The Baptist then chimed in, out of turn of course, and he too held on to his version of the 'Good Book'.

"Amen to that Sister. And may I add that we must make it a condition for entrance into this centre that each and every one of the patients first accept and attest to the fact that Jesus Christ is their personal Lord and saviour."

He paused for effect, then looked directly at the Alderman.

"I cannot see this concept of a centre moving forward without such an agreement."

In seconds, the Alderman stood up, looked at his watch and took his out-of-turn and said this to his hosts:

"I'm sorry but I really have to go, my wife is not well and I promised to help her with the kids. But let me say this...it is a topic worthy of much study and I am sure that the City will entertain any and all submissions."

He stood up and nodded first and foremost to both Christians, then to our hosts and finally to the rest of us.

"Don't worry, I can find the way out myself."

Crestfallen would not be an accurate expression to describe the looks on the faces of our hosts.

Of course nothing happened.

Nothing.

Except, the Alliance Church tried to take over the local hospital board to outlaw abortions.
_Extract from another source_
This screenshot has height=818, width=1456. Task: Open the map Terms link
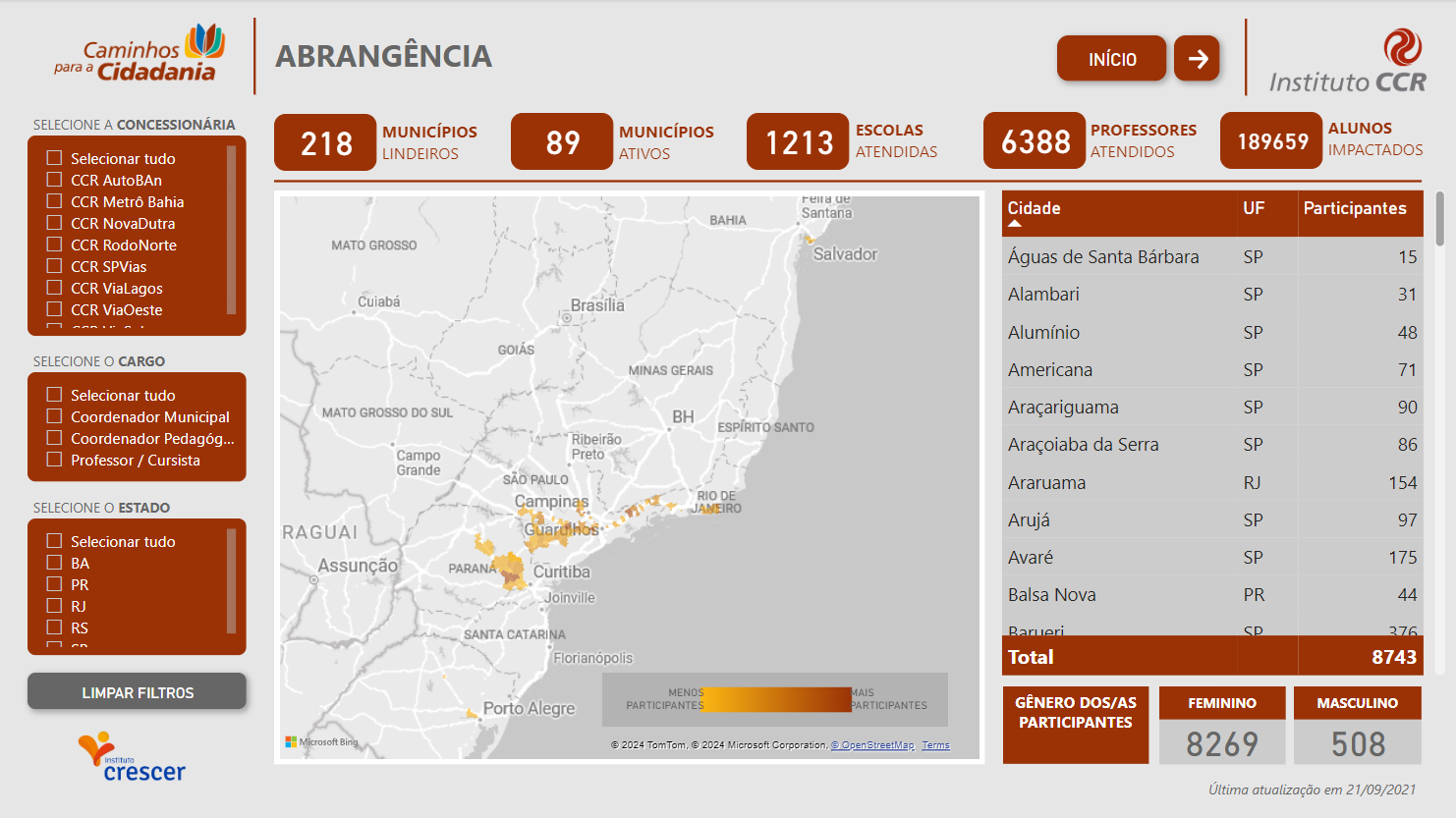[935, 745]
Thankfully, hundreds of us lost a day's pay and marched on the hospital and that was overturned.

So, back to your most excellent report.

There is absolutely no 'suffer the children to come unto me' in those Evangelicals who support child abuse or sexual exploitation of a congregant or even a wife-pleasuring pool boy.
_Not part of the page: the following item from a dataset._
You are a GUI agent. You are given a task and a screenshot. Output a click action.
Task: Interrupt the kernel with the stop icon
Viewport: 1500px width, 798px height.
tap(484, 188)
There is no brotherly love (agape) in the Evangelical Rapture watchers.

In their pyramid scheme, only the select will ascend to heaven to sit at the right hand of God and watch, with comfort, the afflictions of those 'left behind'.

"The rapture is the doctrine that at the return of Christ, all believers will be caught up (i.e., “raptured”) to meet the Lord in the air."

" The bodies of dead believers will be resurrected, and all believers, living and dead, will be glorified. It is taught explicitly in 1 Thessalonians 4:15–17 and more or less implicitly in 1 Corinthians 15:51–55 and John 14:2. Other passages, such as Matthew 24:31; 2 Thessalonians 1:10; and Revelation 14:14–16 are debated."

From: http://magazine.biola.edu/article/12-spring/what-is-the-rapture-and-when-will-it-happen/

To give such an organization any political power, especially one which attests such a violent non-egalitarian dogma, is indeed a plague on the healthy separation of church and state.

Just as it tragically was decades ago in a small Canadian city, religious extremism continues to be a direct challenge to any democracy.

Thanks for your writing and the history lesson.